The proposed rule defines the term “US regulatory authorization” to mean (1) a license or approval issued under the International Traffic in Arms Regulations (ITAR), (2) a license under the Export Administration Regulations (EAR), (3) certain specific or general authorizations issued by the Department of Energy related to foreign atomic energy activities, and (4) a specific license from the Nuclear Regulatory Commission related to the export or import of nuclear equipment and material. The proposed rule further explains that a mandatory filing is required even if an exemption or exception under the ITAR or EAR applies with the exception of a limited number of specifically listed EAR license exceptions. In determining whether such an authorization is required, the determination should be “[b]ased on such foreign person’s principal place of business (for entities) … or such foreign person’s nationality or nationalities (for individuals)” and should be made “[a]s if such foreign person is an ‘end user’ under the applicable US regulatory authorization.”

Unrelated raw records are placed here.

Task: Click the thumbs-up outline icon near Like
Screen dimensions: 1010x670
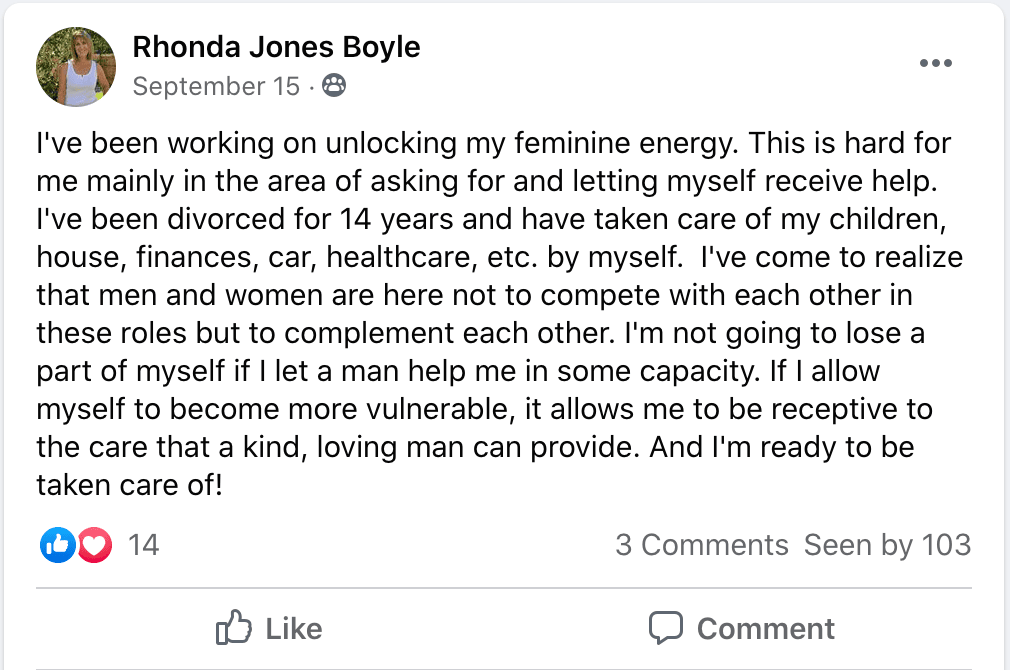Action: tap(235, 628)
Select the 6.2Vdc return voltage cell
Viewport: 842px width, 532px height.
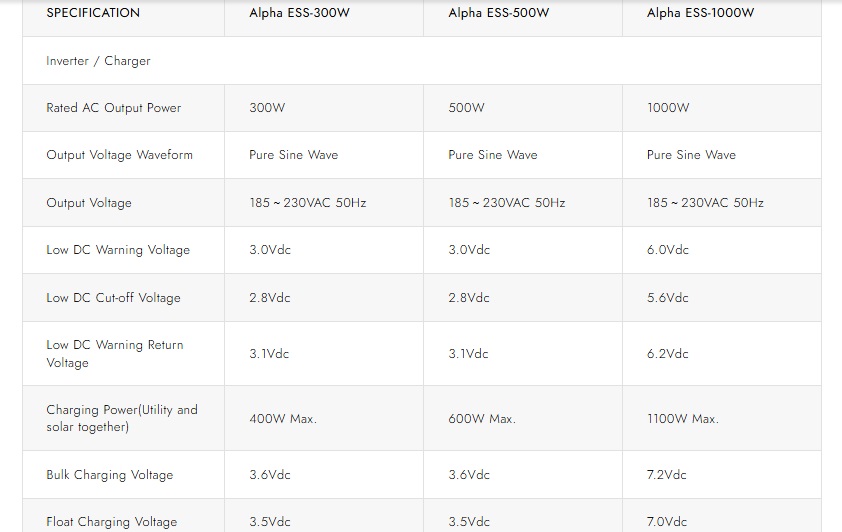point(668,354)
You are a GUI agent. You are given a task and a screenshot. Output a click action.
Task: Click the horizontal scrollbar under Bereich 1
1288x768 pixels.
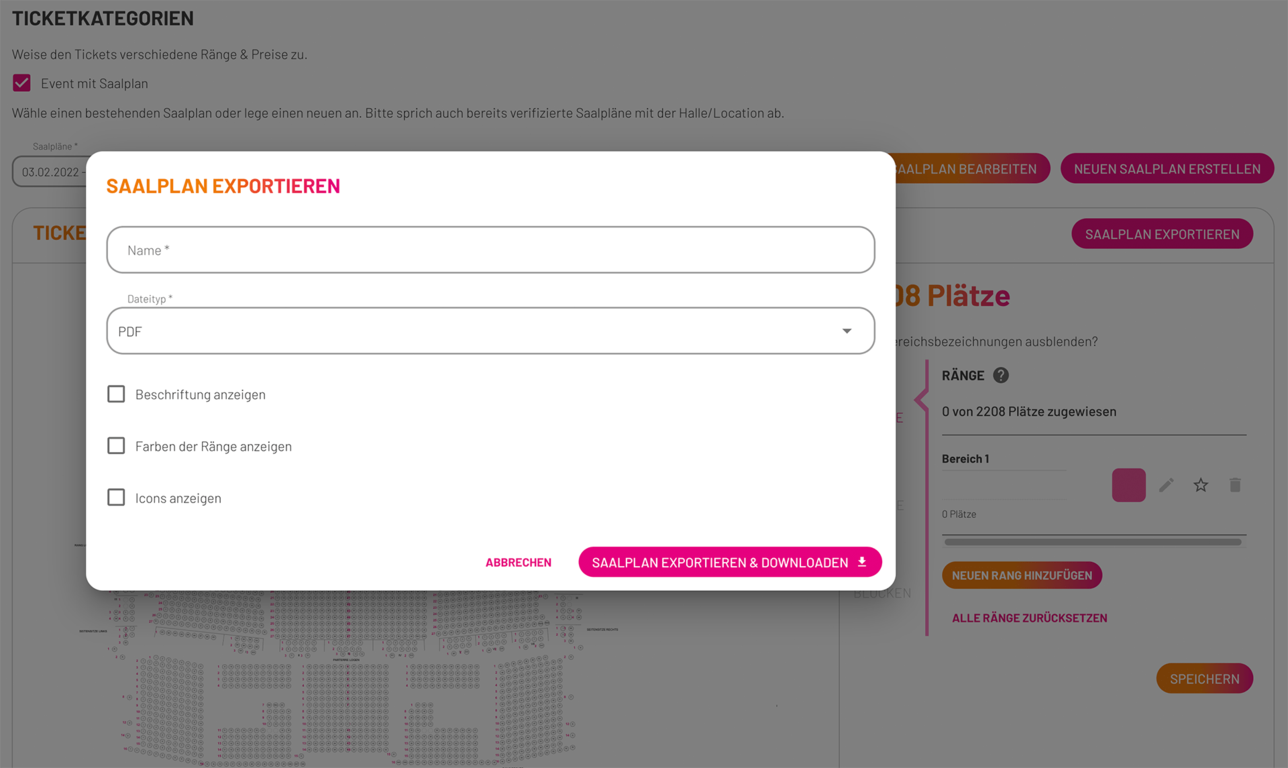[1093, 542]
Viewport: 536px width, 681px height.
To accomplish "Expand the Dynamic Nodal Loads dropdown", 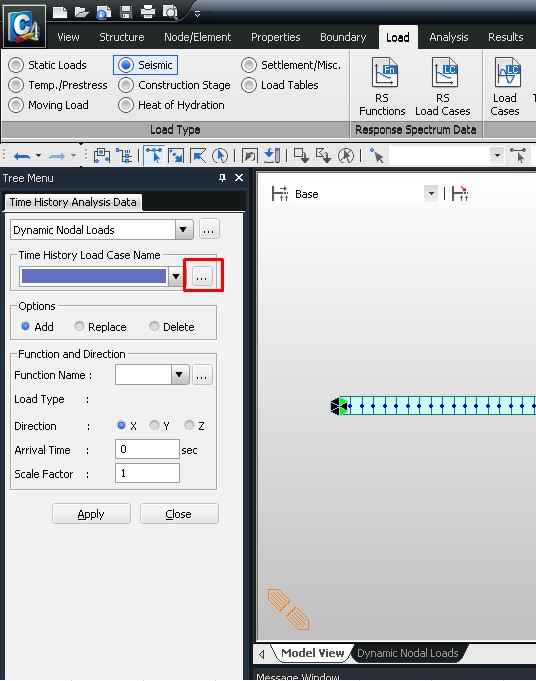I will [x=184, y=229].
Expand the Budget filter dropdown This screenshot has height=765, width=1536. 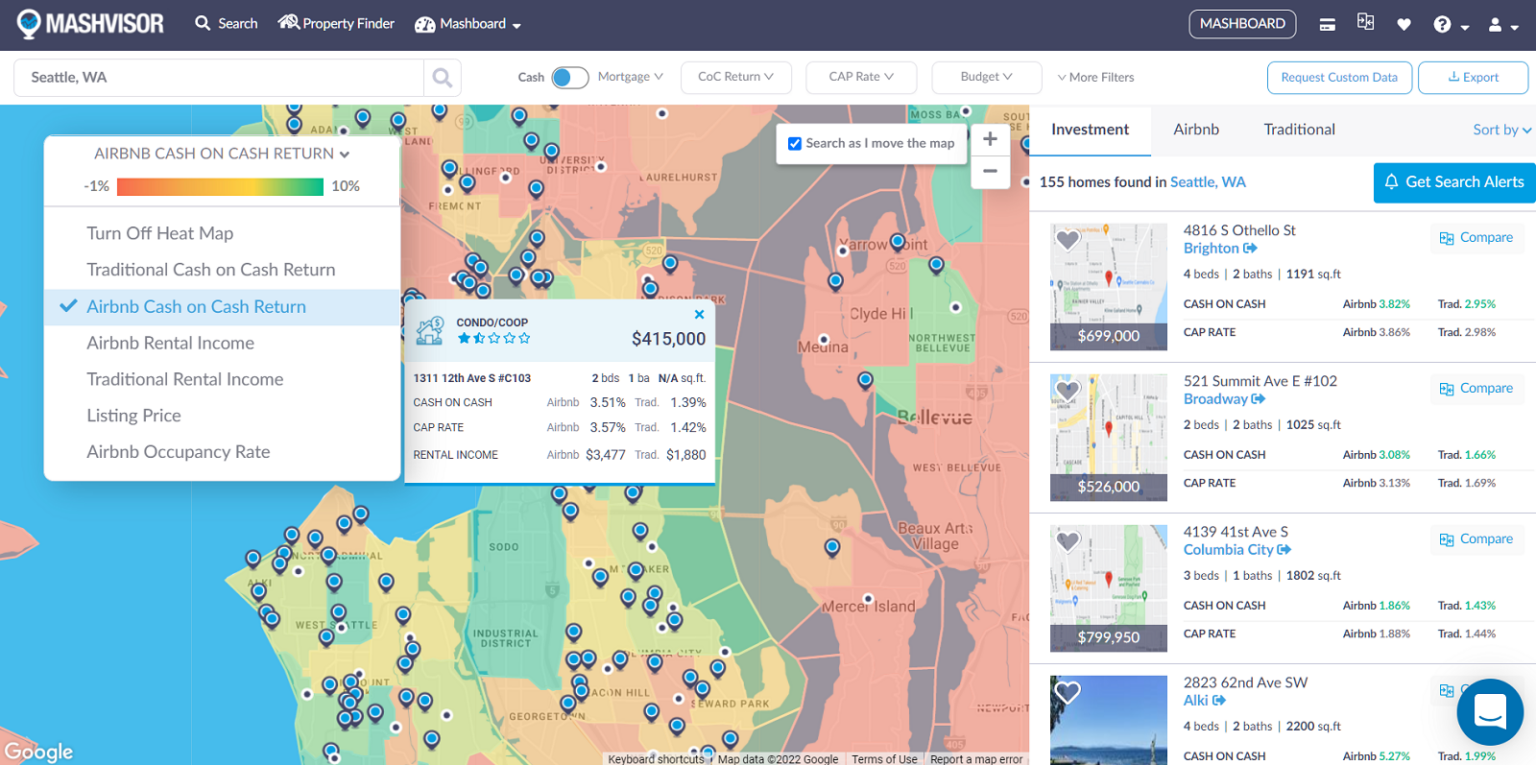pyautogui.click(x=986, y=77)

Clarification on “substantial interest”
The proposed rule makes changes to clarify the “substantial interest” definition contained at Section 800.244 of the current CFIUS regulations. First, the proposed rule adds language to Section 800.244(b), which includes special rules for calculating interest “[i]n the case of [an] entity with a general partner, managing member, or equivalent.” The proposed rule clarifies that Section 800.244(b) “applies only where the general partner, managing member, or equivalent primarily directs, controls, or coordinates the activities of the entity.” Second, the proposed rule clarifies that Section 800.244(c), which explains how to calculate indirect ownership, applies to Section 800.244(b) – for general partners, managing members, or the equivalent – and to Section 800.244(a), the rule applicable in all other circumstances.

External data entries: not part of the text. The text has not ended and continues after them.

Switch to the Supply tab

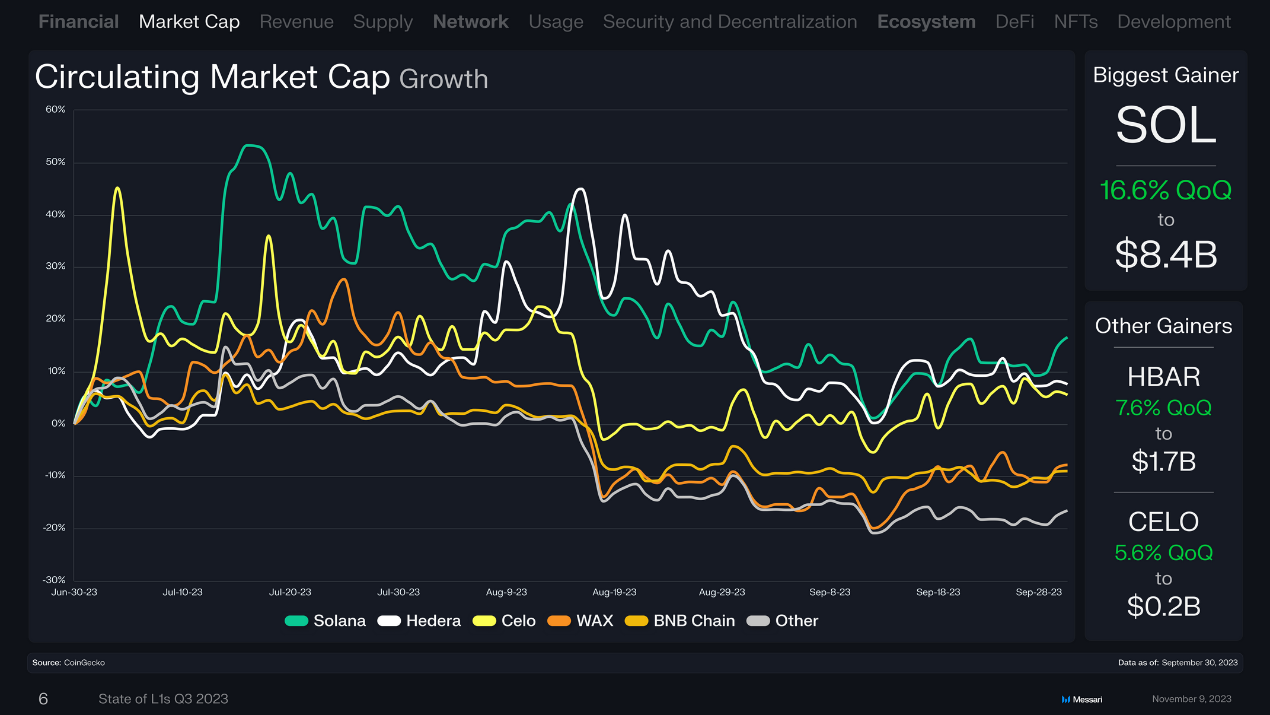pos(382,21)
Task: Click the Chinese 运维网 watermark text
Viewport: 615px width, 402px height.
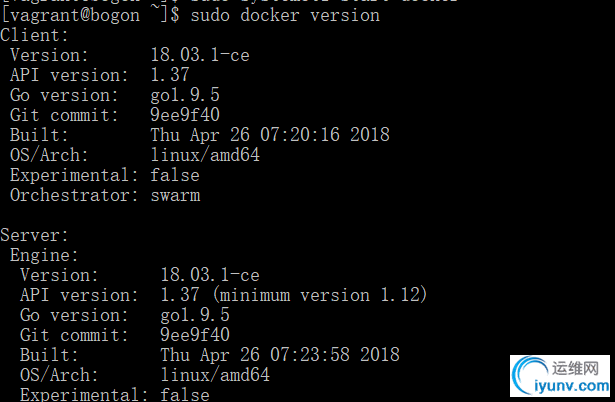Action: point(575,369)
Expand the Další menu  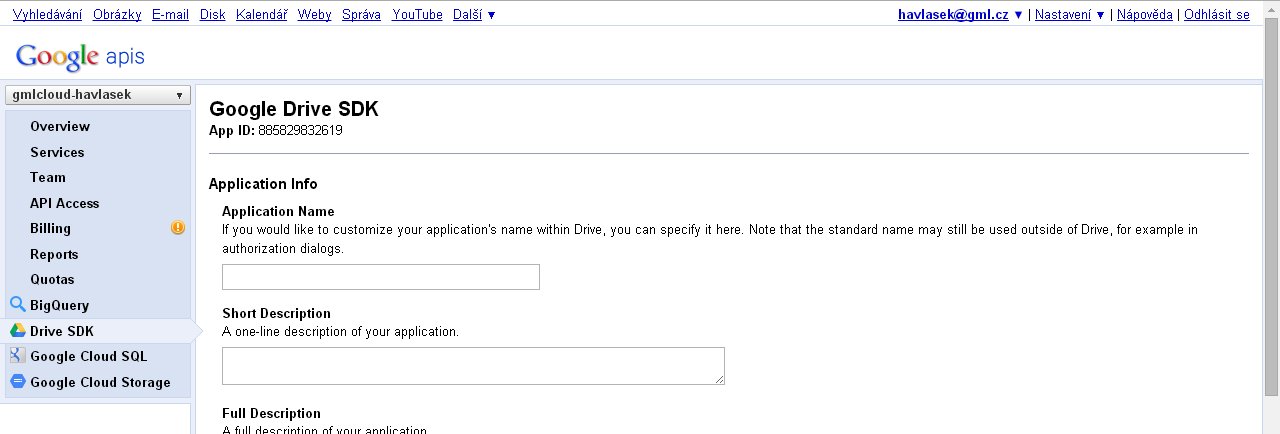point(473,15)
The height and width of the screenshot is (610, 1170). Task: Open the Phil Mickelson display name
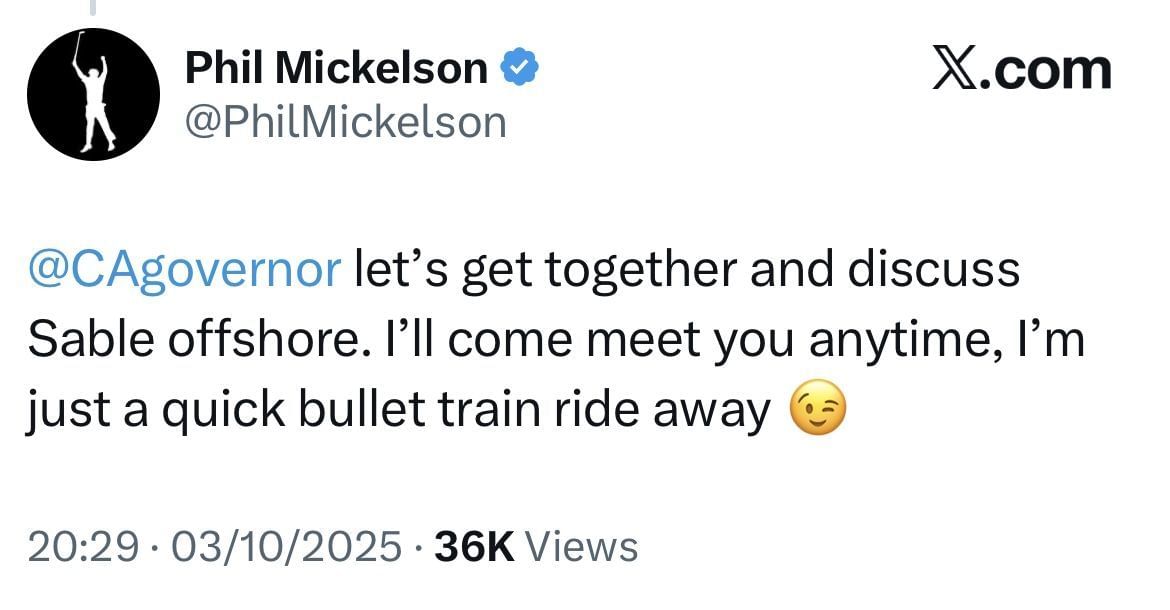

Short-form declarations: still authorized for mandatory filings
Parties subject to a mandatory filing requirement under the proposed rule would continue to be able to utilize a short-form “declaration” rather than a full-length “notice” at their discretion. In addition to being shorter and less burdensome to complete, declarations have the advantage of not being subject to CFIUS’s new filing fees. However, CFIUS can, and often does, require parties submitting a declaration to submit a full notice or inform the parties that while such a full notice is not required the Committee is unable to complete action (i.e. provide the statutory safe harbor) on the basis of a declaration alone.
The proposed rule will be officially published in the Federal Register on May 21, 2020 and interested persons will have 30 days to submit comments. Steptoe will continue to monitor these developments and assist clients in participating in the rulemaking process.